Однажды, провожая сына в пионерский лагерь КГБ, среди пап и мам я встретил Виктора Грушко, он, застенчиво улыбаясь, сообщил, что недавно вернулся из Норвегии и назначен заместителем Якушкина, чему он был несказанно рад. Тогда он не знал, что его ожидает феерическая карьера в фарватере бурно плывшего вверх Крючкова: вплоть до первого заместителя председателя КГБ. Грушко отличался острым умом, хорошей памятью, умением сглаживать углы. Человек он был незлобивый, даже добрый. Случай (дружба со школьным другом, ставшим помощником Леонида Брежнева) свел его близко с Крючковым, который, словно тягач, потянул его до самого верха, включая и бурные события августа 1991 года. Правда, в тюрьму Грушко не попал, но много пережил, и через несколько лет преждевременно ушел из жизни. С Виктором Федоровичем у меня всегда были прекрасные отношения, правда, после отставки они закончились.
Однажды после бесед в отделе о загадках англо-саксонской души (я даже проводил анкетирование об ее особенностях, хотя для большинства сотрудников национальный характер был терра инкогнита) я заглянул к Якушкину, который совершенно неожиданно предложил мне должность своего заместителя – это было лестно, интересно и перспективно.

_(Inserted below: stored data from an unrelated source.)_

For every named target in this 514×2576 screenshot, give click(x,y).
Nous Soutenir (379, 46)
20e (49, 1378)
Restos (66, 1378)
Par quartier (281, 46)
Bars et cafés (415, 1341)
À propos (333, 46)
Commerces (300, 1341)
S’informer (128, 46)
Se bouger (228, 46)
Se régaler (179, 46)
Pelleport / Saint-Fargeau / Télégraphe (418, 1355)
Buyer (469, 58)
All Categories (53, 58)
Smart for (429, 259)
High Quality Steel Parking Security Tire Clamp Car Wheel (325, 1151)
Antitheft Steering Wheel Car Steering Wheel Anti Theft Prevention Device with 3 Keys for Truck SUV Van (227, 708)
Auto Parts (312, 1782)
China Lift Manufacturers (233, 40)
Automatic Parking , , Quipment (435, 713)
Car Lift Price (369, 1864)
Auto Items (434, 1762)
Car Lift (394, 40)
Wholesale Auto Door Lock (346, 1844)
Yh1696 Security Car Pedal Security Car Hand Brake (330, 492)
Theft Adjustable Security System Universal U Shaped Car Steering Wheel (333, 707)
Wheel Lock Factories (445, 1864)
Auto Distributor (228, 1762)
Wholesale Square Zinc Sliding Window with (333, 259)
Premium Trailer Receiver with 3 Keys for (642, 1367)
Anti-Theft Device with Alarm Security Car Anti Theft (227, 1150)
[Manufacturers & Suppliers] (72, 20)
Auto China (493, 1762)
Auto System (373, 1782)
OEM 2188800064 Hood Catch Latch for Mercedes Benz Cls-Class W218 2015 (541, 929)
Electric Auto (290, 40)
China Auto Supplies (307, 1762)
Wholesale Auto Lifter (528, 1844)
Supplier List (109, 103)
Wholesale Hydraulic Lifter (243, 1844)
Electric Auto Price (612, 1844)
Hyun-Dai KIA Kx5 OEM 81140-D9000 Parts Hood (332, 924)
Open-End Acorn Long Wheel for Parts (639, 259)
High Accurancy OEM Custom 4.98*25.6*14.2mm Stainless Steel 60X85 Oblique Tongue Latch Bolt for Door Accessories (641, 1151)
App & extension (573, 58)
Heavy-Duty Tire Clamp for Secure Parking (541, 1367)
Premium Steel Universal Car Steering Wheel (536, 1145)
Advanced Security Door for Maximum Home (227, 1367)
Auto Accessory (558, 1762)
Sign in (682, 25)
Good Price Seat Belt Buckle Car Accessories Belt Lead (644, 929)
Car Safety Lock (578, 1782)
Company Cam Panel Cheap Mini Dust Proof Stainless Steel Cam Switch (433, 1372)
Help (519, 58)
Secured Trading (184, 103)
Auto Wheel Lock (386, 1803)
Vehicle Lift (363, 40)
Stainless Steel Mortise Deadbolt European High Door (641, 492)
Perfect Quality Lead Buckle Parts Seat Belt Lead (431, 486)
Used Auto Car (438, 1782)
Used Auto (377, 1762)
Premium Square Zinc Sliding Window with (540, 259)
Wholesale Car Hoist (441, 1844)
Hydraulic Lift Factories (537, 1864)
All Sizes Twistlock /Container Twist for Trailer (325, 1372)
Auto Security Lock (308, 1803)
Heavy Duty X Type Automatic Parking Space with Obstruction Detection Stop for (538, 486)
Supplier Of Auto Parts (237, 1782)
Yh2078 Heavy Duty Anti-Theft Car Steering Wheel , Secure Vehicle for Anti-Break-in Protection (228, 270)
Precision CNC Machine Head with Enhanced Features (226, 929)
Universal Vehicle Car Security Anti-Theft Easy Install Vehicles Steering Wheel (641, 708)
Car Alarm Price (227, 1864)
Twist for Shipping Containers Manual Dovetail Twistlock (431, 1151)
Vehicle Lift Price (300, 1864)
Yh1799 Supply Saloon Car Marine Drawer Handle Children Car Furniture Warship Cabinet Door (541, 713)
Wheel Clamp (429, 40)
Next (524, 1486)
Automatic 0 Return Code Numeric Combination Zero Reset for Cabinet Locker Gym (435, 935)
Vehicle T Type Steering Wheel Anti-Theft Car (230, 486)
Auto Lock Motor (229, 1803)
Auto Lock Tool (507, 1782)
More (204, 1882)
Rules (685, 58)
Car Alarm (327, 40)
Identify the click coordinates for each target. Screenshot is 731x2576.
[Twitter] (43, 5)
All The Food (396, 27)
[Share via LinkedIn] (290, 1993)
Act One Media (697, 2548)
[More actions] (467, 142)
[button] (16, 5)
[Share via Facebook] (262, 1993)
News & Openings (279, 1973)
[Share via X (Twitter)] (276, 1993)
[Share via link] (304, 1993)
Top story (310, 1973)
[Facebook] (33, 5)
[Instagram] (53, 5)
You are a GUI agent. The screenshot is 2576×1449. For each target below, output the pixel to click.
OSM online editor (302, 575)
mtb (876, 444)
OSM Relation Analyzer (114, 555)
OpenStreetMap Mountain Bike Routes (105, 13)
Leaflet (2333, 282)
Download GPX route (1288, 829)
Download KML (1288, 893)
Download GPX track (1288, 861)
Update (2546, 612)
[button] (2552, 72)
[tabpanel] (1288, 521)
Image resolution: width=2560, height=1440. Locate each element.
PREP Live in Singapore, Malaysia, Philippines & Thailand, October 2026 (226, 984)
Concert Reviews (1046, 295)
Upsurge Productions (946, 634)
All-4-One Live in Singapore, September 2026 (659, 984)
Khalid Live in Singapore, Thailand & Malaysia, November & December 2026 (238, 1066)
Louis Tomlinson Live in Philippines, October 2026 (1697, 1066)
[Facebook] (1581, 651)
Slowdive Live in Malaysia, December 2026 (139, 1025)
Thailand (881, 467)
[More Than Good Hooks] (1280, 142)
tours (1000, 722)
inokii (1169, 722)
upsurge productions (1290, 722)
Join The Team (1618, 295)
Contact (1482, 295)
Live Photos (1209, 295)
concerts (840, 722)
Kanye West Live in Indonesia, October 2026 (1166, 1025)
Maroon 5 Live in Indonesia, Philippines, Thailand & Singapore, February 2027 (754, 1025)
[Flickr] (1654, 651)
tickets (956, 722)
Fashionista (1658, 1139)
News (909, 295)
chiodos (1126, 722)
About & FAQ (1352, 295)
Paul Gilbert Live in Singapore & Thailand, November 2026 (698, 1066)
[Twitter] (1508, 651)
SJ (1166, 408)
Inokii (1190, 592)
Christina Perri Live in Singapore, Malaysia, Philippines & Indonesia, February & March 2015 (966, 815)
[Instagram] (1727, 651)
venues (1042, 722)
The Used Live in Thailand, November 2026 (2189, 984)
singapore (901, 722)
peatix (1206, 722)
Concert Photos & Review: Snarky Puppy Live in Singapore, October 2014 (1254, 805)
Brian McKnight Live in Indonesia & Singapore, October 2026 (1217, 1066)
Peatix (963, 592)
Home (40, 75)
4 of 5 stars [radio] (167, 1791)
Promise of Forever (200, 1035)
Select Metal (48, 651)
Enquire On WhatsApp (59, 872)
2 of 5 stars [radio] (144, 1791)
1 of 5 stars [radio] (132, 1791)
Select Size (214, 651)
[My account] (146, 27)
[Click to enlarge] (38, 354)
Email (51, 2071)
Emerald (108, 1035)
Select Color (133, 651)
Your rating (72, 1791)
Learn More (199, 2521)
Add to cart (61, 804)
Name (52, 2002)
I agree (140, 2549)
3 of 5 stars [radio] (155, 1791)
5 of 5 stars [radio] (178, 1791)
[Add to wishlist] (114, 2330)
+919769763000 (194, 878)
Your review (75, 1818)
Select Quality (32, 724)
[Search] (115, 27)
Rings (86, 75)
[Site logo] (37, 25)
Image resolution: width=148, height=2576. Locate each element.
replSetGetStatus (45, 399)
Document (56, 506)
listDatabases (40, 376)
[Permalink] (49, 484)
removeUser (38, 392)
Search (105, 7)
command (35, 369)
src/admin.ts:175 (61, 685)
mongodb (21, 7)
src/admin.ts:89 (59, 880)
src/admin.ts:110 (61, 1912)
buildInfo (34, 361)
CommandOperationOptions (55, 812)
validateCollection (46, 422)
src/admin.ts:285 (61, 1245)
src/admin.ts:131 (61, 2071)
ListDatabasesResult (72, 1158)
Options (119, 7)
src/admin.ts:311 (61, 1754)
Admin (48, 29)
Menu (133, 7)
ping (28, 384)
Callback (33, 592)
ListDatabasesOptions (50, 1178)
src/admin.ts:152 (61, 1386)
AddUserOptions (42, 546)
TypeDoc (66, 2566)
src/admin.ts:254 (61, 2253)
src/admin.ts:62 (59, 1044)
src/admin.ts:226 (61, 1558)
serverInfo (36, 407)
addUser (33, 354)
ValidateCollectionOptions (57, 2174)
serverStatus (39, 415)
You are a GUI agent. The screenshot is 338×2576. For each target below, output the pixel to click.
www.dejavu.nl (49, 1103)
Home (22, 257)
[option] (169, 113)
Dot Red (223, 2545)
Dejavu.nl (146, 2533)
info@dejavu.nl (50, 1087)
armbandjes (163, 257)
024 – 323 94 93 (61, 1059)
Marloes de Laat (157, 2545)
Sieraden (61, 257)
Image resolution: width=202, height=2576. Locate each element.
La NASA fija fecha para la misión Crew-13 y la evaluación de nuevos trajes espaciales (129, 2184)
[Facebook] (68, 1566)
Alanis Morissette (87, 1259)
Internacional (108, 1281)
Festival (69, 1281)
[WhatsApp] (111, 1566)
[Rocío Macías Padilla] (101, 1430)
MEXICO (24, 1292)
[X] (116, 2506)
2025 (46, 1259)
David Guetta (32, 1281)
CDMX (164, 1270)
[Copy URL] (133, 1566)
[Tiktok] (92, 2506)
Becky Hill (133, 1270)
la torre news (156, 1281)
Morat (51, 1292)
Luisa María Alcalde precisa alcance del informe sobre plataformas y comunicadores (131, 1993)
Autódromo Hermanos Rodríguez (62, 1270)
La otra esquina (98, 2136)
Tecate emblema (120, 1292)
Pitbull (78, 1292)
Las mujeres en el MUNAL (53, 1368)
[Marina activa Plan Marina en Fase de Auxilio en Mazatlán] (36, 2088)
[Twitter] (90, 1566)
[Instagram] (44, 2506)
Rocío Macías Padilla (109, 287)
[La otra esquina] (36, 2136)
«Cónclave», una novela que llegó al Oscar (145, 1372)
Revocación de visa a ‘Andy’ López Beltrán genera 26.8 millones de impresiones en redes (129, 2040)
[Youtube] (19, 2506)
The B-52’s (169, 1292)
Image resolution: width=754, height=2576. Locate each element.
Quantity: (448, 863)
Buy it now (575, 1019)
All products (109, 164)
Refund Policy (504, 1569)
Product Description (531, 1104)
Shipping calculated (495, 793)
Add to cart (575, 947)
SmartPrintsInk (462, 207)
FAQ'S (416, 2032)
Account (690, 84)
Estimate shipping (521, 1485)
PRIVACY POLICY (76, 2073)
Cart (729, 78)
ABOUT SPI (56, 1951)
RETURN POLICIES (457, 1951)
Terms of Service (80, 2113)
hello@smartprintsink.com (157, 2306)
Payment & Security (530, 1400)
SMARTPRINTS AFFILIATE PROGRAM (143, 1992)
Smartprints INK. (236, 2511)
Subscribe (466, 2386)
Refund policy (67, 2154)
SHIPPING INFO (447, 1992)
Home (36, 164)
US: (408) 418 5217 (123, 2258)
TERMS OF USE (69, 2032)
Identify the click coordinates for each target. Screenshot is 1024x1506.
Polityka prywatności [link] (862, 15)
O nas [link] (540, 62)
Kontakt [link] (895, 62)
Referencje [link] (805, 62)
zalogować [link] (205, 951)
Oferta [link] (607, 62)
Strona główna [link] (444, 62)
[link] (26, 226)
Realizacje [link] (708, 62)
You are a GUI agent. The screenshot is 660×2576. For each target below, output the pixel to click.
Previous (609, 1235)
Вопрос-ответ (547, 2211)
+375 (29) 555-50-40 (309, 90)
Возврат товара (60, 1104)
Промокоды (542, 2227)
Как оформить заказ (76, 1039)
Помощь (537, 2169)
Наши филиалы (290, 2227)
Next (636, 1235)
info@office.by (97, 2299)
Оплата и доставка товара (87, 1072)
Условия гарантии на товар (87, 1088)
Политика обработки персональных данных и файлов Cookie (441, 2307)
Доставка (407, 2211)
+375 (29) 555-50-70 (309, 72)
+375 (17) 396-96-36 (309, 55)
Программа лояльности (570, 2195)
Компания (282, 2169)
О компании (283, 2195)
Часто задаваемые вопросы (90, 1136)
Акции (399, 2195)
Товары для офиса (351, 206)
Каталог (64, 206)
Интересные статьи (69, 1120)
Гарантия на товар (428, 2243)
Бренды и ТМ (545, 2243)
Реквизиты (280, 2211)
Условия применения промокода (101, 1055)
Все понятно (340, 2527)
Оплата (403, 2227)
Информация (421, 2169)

Бес попутал меня в очередной раз.
Вскоре я был проведен на беседу к курировавшему отдел Крючкову, не так давно назначенному Андроповым первым заместителем под обреченного шефа разведки Федора Мортина. Брали меня как эксперта по Англии, призванного если не восстановить былую славу лондонской резидентуры, то, во всяком случае, подчистить пепелище, образовавшееся после массовой высылки в 1971 году ста пяти советских дипломатов. Скандал 1971 года, обостривший до предела англо-советские отношения, вспыхнул после бегства на Запад сотрудника бывшего отдела «мокрых дел» Лялина, вроде бы и выдавшего асов КГБ и ГРУ
[79]. В московских высших сферах все возмущались наглостью англичан и сравнивали акцию со знаменитой в 20-х годах нотой Керзона.